Сидели за столом, Аркадий молча ел и слушал товарища. Да, нисколько не переменился Петруха, даже еще азартней стал, пуще, чем на ротных собраниях, слово лепит. Хозяйка вышла из горницы, поворчала на мужа, что горячего ничего из печи не достал, налила щей в чашку, на тесаную доску выставила сковороду с остатками жареной картошки. Аркадий хлебнул горячего и попросил убрать: с голодухи боль возникла в желудке.

Петр закурил, наполнив избу ядреным самосадным дымом. Русые волосы волной откинуты назад, серые глаза смотрят прямо в душу, губы пухлые, как у подростка, голос уверенный и тон категоричный.

– У тебя хозяйство ладное было, сам скрылся, а скотину куда? Колчака кормить?
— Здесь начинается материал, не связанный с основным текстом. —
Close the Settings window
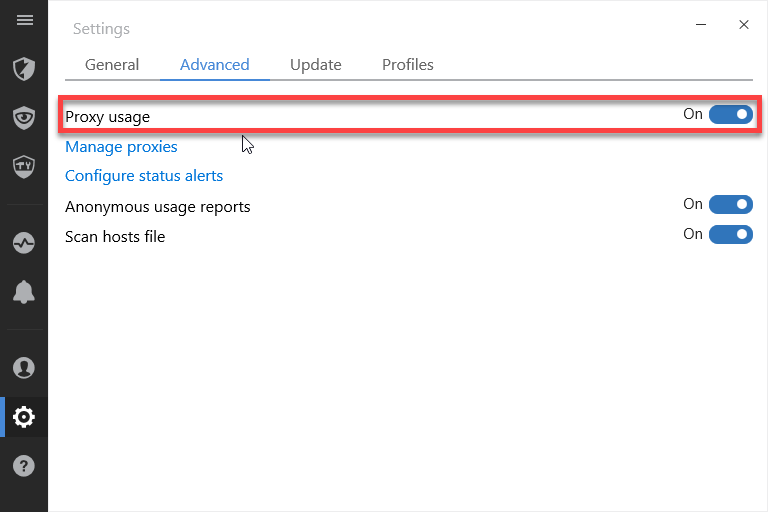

– Скот прибран, только бы казах не сдал.

Петр встал, прошелся по избе:

– В партию не думал вступать? Нет-нет, я тебя не подозреваю, ты и в армии отказался, но воевал добре, позлее некоторых большевичков. Но теперь даль ясная, надо людей организовывать, а без партии тут не обойтись.

Аркадий улыбнулся:

– Это ты уже от новых комиссаров нахватался политики?

Хозяин тоже засмеялся:

– Обожди, подъедет полковой комиссар, враз просветлеет головушка.

Во дворе тявкнула собака, Петр бросился в сенки, на крыльцо:

– Здравия желаю, Вадим Дмитриевич, проходите, у меня в аккурат товарищ фронтовой в гостях, тоже из схрона идет.

В избу вошел затянутый в кожу и ремнями перекрещенный молодой человек, сурово взглянул на Аркадия, крепко пожал руку, присел:

– О чем разговор? Я не помешал?

– Разговор, товарищ комиссар, об том же, как дальше жить. Теперь все, военная тропа закончилась, начинается трудовая, мирная, вот и надо ее устроить.

– Товарищ Журавлев, ты понимаешь, что я отстал от своего подразделения исключительно по заданию центра, чтобы восстановить, насколько это возможно, органы советской власти и партийные ячейки. Мы только что вернулись из Уктуза, там боевые товарищи, есть ячейка, избрали волисполком. Если прямо – назначили, но нам сейчас не до либеральных тонкостей. Тебя рекомендую секретарем партячейки, нужен человек на волисполком.

– Вот он, – Петр кивнул на друга. – Человек проверенный, хозяйственный, правда, живет в другой деревне, но это мы вмиг решим. И в партию вступит сей же час.

Опять звонко тявкнула собака, Петр крикнул жене, чтобы вышла.

– Хозяйка, крыночку молока не продашь? Больно молочка захотелось, затосковал.

Хозяйка, видно, из кладовки достала кринку, опять голос:

– Нет, деньги возьмите, советская власть у крестьянина даром ничего не берет.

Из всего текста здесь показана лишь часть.